I had the worst struggle in my life with floating point precision problems. But i solved the glitches.

And i never have it problems. Becouse formulas that i am googling related to metodolgy of calculations of stability conditions. really it not a bad idea to look a formulas on reference books, just becouse it impossible to remember it all and take to long time to invent it from scratch for each usage. But for first you have to know what formula to looking for and for main you have to be able to understand it formulas and how to use it proper. It why higher math so importent for prorammers, much more importent than for other engineering fields. 

#define if(a) if((a) && rand()%100)

I think we may have another language difficulty here that we should really clear up. Yes, algorithms are technically "mathematics" in the sense that they are ultimately a formalized process, but they don't seem (at first glance) to be quite like what many North Americans think of as "math."

The colloquial meaning of "math" in North America refers to a specific subset of mathematics that is taught up to high school and in a way that emphasizes doing lots of manual calculations on paper, often without a whole lot of explanation of the theory behind the calculations. I find when someone over here says that they "aren't good at math", usually what they really mean is, "I am not good at solving equations written with some Greek letters, by hand, in a classroom setting." Arguably, the colloquial meaning of "math" in English is now closer to "manual computation" than what mathematicians mean by "math!" In my experience, actual programming (in the sense of formalizing a process) doesn't involve a lot of the kind of thing we do in high school, which is why many programmers say that you don't have to be good at "math" (note quotation marks) in order to be a programmer. 

Those of us who have our undergrads in a field like computer science know that mathematics is a lot more expansive than that (remember, I said earlier in the thread that CS is really a branch of math), but to those of us who grew up in a North American school system, a lot of CS math doesn't really feel like the "math" we did in high school. There is much more focus on proofs, understanding the concepts, and formalizing your thinking rather than memorizing equations and types of problems you can apply them to.

28 minutes ago, Fulcrum.013 said:

If you have to google it you can not uderstand intuitive a 3D space navigation.

When i publish my next demo, i will challenge you to get half near to its quality. It is pointless to argue.
You don't think in a way a computer thinks.
(My collisions are working greatly)
 

5 minutes ago, Oberon_Command said:

I find when someone over here says that they "aren't good at math", usually what they really mean is, "I am not good at solving equations written with some Greek letters, by hand, in a classroom setting."

Sorry, i hit enter here....

I wanted to say that in some very advanced and official technical papers, i have read like: "for those who can not read mathematical equations, here is the SAME algorithm in C".

sorry i hit ctrl something...

17 minutes ago, NikiTo said:

I wanted to say that in some very advanced and official technical papers, i have read like: "for those who can not read mathematical equations, here is the SAME algorithm in C".

This is a good point.

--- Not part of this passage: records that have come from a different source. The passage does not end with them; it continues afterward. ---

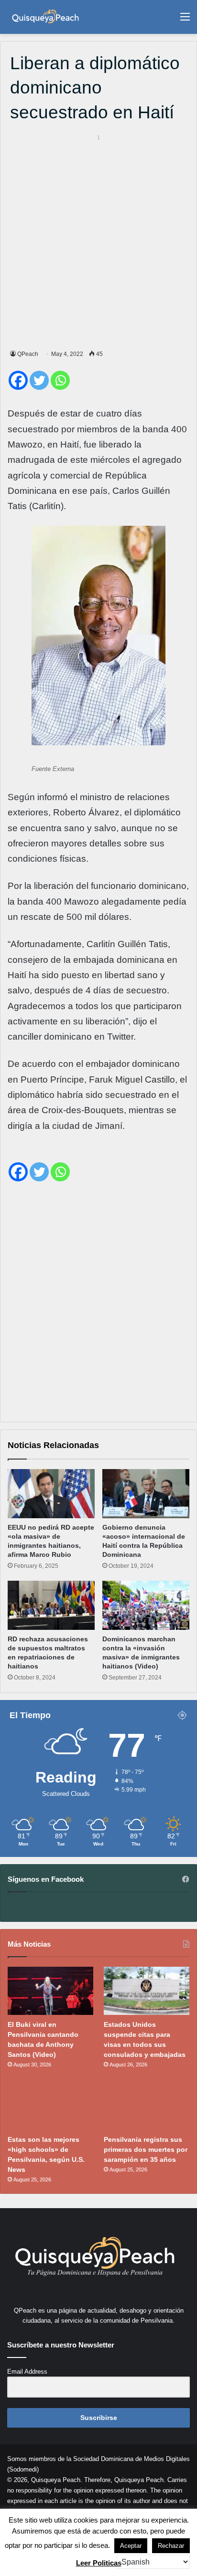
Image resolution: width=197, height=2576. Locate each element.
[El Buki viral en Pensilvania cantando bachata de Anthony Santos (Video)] (50, 1991)
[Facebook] (18, 380)
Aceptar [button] (131, 2545)
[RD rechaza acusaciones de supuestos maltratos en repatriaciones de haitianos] (51, 1605)
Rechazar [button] (171, 2545)
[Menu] (185, 20)
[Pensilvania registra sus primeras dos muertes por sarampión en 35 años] (146, 2106)
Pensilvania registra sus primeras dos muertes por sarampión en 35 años (145, 2149)
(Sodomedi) (23, 2469)
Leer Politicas (98, 2563)
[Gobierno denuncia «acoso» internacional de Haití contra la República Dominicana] (145, 1493)
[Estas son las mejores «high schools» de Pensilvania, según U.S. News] (50, 2106)
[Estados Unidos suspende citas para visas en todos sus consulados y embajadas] (146, 1991)
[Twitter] (39, 380)
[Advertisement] (98, 240)
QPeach (27, 354)
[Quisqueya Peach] (45, 17)
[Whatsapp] (60, 380)
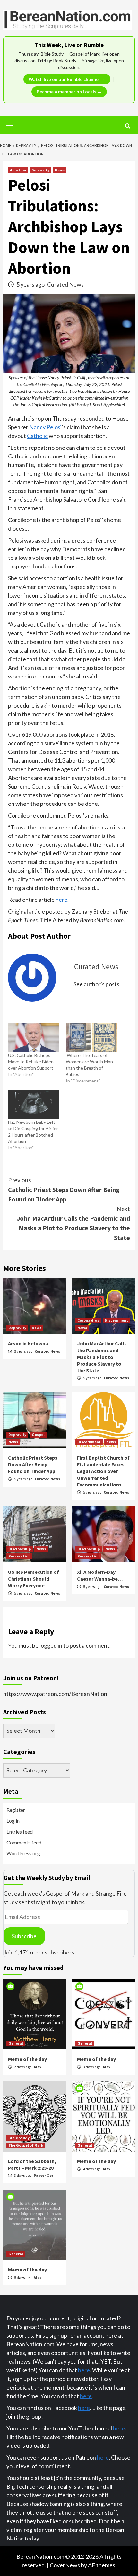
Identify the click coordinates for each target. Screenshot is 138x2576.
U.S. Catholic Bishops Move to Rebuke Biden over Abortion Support (31, 1061)
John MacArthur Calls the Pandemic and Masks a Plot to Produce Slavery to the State (73, 1223)
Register (15, 1810)
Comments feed (23, 1842)
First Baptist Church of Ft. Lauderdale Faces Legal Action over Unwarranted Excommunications (103, 1470)
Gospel (38, 1434)
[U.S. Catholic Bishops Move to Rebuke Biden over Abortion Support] (33, 1037)
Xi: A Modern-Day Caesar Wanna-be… (100, 1575)
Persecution (19, 1556)
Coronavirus (88, 1320)
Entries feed (19, 1831)
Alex (37, 2067)
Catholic (37, 435)
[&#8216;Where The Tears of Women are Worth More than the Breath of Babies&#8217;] (91, 1037)
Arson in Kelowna (28, 1343)
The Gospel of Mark (25, 2145)
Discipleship (19, 1548)
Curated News (65, 284)
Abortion (18, 170)
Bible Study (19, 2138)
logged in (50, 1645)
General (15, 2043)
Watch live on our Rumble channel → (67, 79)
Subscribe (24, 1935)
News (60, 170)
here (61, 899)
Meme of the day (27, 2059)
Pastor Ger (43, 2175)
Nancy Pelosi (45, 427)
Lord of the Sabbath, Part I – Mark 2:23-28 (32, 2164)
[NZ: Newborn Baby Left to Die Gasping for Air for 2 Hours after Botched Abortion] (33, 1104)
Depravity (40, 170)
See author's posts (96, 983)
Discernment (116, 1320)
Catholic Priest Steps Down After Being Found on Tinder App (64, 1189)
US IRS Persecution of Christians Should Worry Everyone (33, 1579)
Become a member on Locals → (69, 91)
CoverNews (65, 2565)
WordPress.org (23, 1853)
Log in (13, 1821)
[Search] (128, 126)
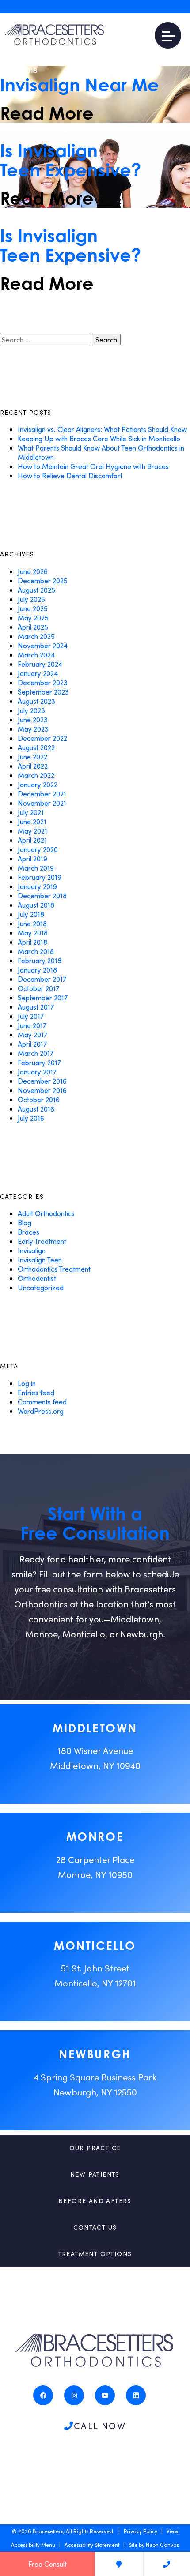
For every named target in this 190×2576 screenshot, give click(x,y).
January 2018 (37, 969)
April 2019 (32, 858)
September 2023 (43, 691)
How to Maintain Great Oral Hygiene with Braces (93, 466)
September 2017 (43, 997)
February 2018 (39, 960)
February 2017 (39, 1062)
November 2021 (42, 802)
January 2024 (38, 673)
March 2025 (36, 636)
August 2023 (36, 701)
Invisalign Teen (40, 1259)
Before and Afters (95, 2201)
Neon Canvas (162, 2544)
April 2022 (33, 765)
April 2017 (32, 1043)
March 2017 (35, 1053)
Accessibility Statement (92, 2544)
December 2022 (42, 738)
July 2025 (31, 599)
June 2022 (32, 756)
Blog (24, 1222)
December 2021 (42, 793)
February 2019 (39, 877)
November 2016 (42, 1090)
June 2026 (33, 571)
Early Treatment (42, 1241)
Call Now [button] (100, 2425)
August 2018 (36, 904)
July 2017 (31, 1016)
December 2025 (43, 580)
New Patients (95, 2174)
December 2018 (42, 895)
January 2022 (37, 784)
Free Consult (47, 2563)
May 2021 (32, 830)
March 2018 (36, 951)
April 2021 (32, 840)
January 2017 (37, 1071)
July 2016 (31, 1118)
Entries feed (36, 1392)
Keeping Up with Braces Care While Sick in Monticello (99, 438)
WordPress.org (41, 1411)
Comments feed (42, 1401)
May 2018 (33, 932)
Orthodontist (37, 1278)
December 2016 (42, 1080)
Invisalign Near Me (79, 84)
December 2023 (43, 682)
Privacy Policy (140, 2531)
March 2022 (36, 775)
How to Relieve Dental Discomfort (70, 475)
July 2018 (31, 914)
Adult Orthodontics (46, 1213)
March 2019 (36, 867)
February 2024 (40, 663)
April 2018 (32, 941)
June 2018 (32, 923)
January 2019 (37, 886)
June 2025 (33, 608)
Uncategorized (41, 1287)
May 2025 (33, 617)
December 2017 (42, 979)
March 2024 (36, 654)
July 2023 (31, 710)
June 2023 (33, 719)
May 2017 (32, 1034)
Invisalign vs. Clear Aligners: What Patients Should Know (102, 429)
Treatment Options (95, 2253)
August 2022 (36, 747)
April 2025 (33, 626)
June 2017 (32, 1025)
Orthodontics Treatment (54, 1268)
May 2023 (33, 728)
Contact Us (95, 2227)
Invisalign (32, 1250)
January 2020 (38, 849)
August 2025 (36, 589)
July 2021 (31, 812)
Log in (27, 1383)
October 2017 (38, 988)
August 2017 (36, 1006)
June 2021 (32, 821)
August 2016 (36, 1108)
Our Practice (95, 2148)
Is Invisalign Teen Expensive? (70, 160)
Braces (28, 1231)
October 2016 (39, 1099)
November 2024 (43, 645)
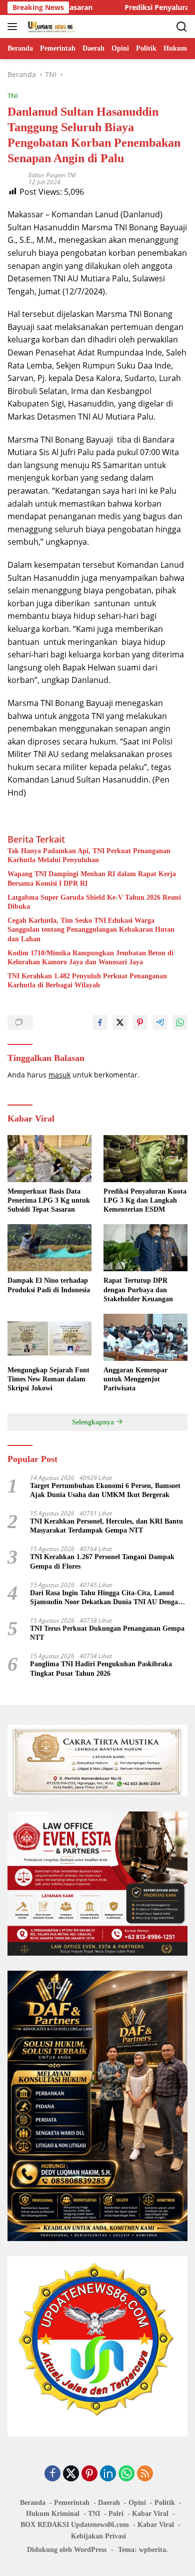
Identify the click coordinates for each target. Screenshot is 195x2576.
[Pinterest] (90, 2474)
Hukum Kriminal (53, 2513)
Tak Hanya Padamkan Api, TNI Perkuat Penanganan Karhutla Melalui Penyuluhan (89, 855)
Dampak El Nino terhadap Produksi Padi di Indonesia (49, 1285)
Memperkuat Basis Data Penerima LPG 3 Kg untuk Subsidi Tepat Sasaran (49, 1200)
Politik (164, 2502)
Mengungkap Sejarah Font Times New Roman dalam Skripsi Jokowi (49, 1379)
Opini (137, 2502)
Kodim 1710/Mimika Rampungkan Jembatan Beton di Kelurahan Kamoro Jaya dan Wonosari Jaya (91, 957)
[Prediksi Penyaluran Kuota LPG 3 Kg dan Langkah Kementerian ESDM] (146, 1158)
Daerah (109, 2502)
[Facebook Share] (100, 1022)
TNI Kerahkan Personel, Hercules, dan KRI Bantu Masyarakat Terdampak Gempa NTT (106, 1526)
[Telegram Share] (160, 1022)
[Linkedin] (108, 2474)
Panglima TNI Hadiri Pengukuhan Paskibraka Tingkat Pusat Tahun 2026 (101, 1668)
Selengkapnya (94, 1422)
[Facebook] (52, 2474)
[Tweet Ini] (120, 1022)
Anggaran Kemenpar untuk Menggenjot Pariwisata (136, 1379)
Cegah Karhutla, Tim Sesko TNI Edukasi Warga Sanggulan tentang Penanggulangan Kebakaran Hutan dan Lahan (91, 929)
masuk (59, 1074)
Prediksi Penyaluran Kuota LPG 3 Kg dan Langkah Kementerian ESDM (145, 1200)
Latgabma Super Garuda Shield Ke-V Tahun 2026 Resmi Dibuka (94, 902)
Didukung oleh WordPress (66, 2549)
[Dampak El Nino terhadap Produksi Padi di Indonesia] (50, 1247)
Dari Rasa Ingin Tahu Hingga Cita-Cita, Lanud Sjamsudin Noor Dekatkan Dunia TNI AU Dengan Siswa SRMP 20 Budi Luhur (106, 1598)
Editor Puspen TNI (52, 175)
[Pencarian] (182, 27)
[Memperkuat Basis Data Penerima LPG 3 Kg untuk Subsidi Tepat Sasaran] (50, 1158)
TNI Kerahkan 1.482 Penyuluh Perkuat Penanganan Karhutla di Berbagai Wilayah (87, 980)
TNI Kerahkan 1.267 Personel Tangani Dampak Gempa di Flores (102, 1561)
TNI (13, 95)
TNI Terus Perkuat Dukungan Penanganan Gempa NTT (107, 1633)
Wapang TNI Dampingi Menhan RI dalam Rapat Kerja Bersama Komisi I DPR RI (92, 878)
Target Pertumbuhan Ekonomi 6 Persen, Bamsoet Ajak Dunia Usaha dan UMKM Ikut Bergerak (105, 1490)
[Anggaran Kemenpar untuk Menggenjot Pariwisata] (146, 1337)
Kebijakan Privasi (98, 2536)
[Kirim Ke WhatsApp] (180, 1022)
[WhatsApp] (126, 2474)
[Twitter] (71, 2474)
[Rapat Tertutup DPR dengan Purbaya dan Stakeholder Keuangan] (146, 1247)
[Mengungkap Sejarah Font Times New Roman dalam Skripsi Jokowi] (50, 1337)
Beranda (33, 2502)
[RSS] (145, 2474)
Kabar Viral (150, 2513)
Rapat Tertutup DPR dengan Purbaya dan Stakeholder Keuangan (138, 1289)
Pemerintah (72, 2502)
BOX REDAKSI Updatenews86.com (74, 2524)
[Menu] (14, 26)
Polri (116, 2513)
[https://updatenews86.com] (50, 27)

It's perfectly possible to be decent at actual mathematics, but not particularly familiar with the notation that mathematicians use to express it. I had a lot of trouble when I was in my first couple of years of university that way. I could understand the concepts just fine, but I sometimes I felt as though I was drowning in the notation my instructors were using. I have been programming since I was 9 years old (before I even started learning algebra), so I "think in code" rather than in notation. As soon as I saw the same concepts implemented in a programming language I knew, I often suddenly "got" it.

In a school environment, one could easily mistake a trouble with notation for a trouble with mathematics.